The fourth edition of the European Rover Challenge was organized in Starachowice, Świętokrzyskie Voivodeship, at the Museum of Nature and Technology. The competition was attended by 35 teams from 20 countries. The fourth edition of the challenge was accompanied by the biggest Science and Technology Show Zone in history. It attracted over 25,000 visitors. Among the guests, there was astronaut Tim Peake, Artemis Westenberg – President of Explore Mars Europe, Gianfranco Visentin, Head of Automation and Robotics Section at ESA, and Maria Antonietta Perino, Head of Advanced Exploration Programmes at Thales Alenia Space.

It was the first time when Pro Formula had been organized along with the competition.
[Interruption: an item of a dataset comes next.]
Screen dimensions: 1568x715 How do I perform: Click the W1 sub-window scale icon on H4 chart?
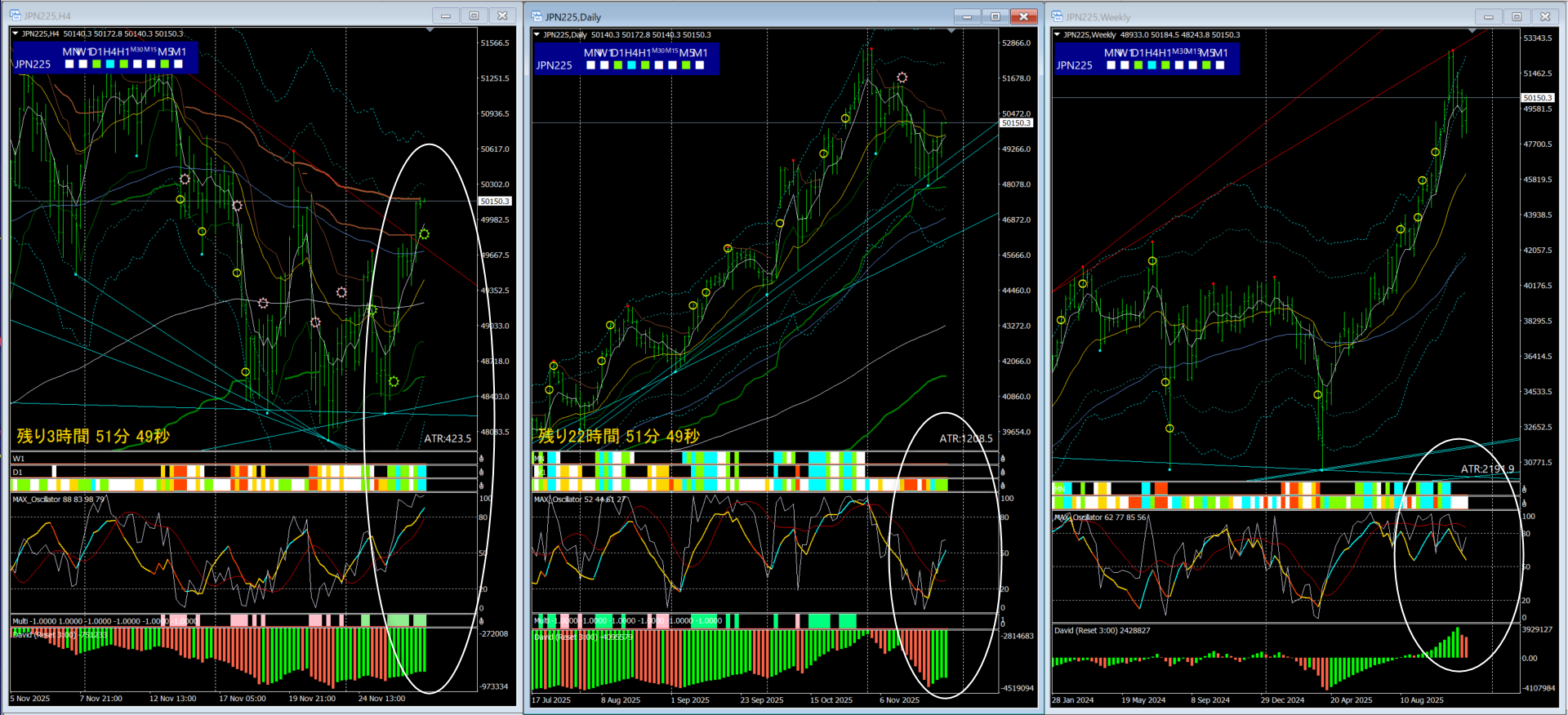(481, 459)
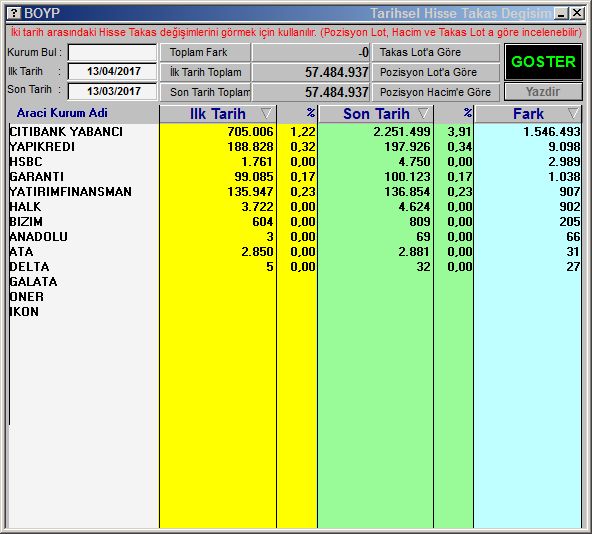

It was addressed to professionals from the space sector and constructors of space robots who wanted to test their constructions in the Mars Yard without participating in the challenge.

Winners:
- 1st place: Impuls, Poland
- 2nd place: Raptors, Poland
- 3rd place: Robotics for Space Exploration, Canada
- Jury Award: RoverOva, Czech Republic

=== 5th edition (13–15 September 2019) ===
The ERC 2019 took place at the Kielce University of Technology with over 40 teams qualified for the competition.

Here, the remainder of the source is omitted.